How Math Can Be Racist: Giraffing

You may have heard about AOC catching a lot of flack from conservatives for claiming that computer algorithms can be biased – in the sense of being racist, sexist, et cetera. How, these people asked, can something made of math be biased? It’s math, so it must be objectively correct, right?

Well, any computer scientist or experienced programmer knows right away that being “made of math” does not demonstrate anything about the accuracy or utility of a program. Math is a lot more of a social construct than most people think. But we don’t need to spend years taking classes in algorithms to understand how and why the types of algorithms used in artificial intelligence systems today can be tremendously biased. Here, look at these four photos. What do they have in common?

image
image
image
image

You’re probably thinking “they’re all outdoors, I guess…?” But they have something much more profound in common than that. They’re all photos of giraffes!

At least, that’s what Microsoft’s world-class, state-of-the-art artificial intelligence claimed when shown each of these pictures. You don’t see any giraffes? Well, the computer said so. It used math to come to this conclusion. Lots of math. And data! This AI learns from photographs, which of course depict the hard truth of reality. Right?

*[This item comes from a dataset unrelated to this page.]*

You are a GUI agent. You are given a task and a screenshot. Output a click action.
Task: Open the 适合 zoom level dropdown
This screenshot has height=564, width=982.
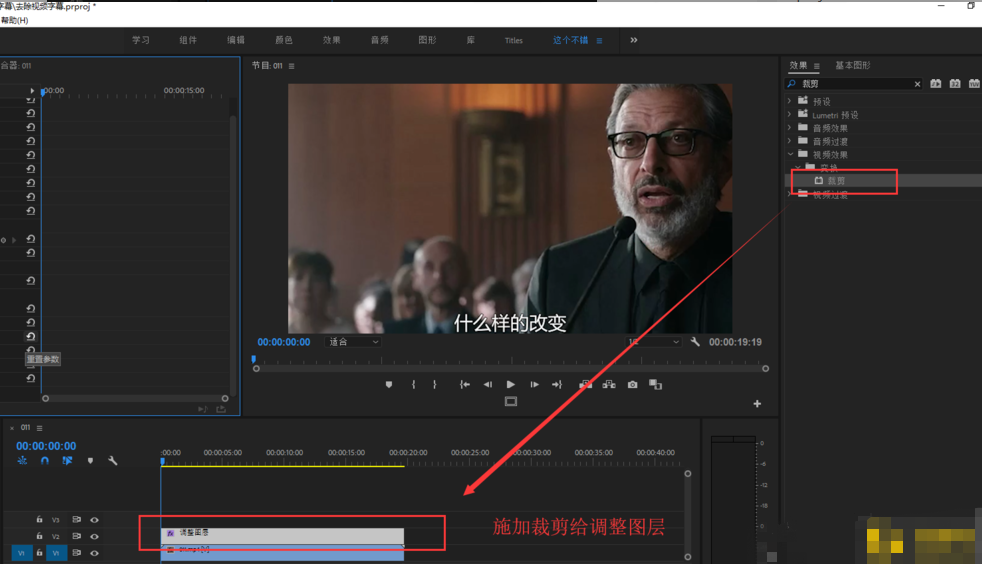[354, 342]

It turns out that mistaking things for giraffes is a very common issue with computer vision systems. How? Why? It’s quite simple. Humans universally find giraffes very interesting. How many depictions of a giraffe have you seen in your life? And how many actual giraffes have you seen? Many people have seen one or two, if they’re lucky. But can you imagine seeing a real giraffe and not stopping to take a photo? Everyone takes a photo if they see a giraffe. It’s a giraffe!

The end result is that giraffes are vastly overrepresented in photo databases compared to the real world. Artificial intelligence systems are trained on massive amounts of “real world data” such as labeled photos. This means the learning algorithms see a lot of giraffes… and they come to the mathematically correct conclusion: giraffes are everywhere. One should reasonably expect there might be a giraffe in any random image.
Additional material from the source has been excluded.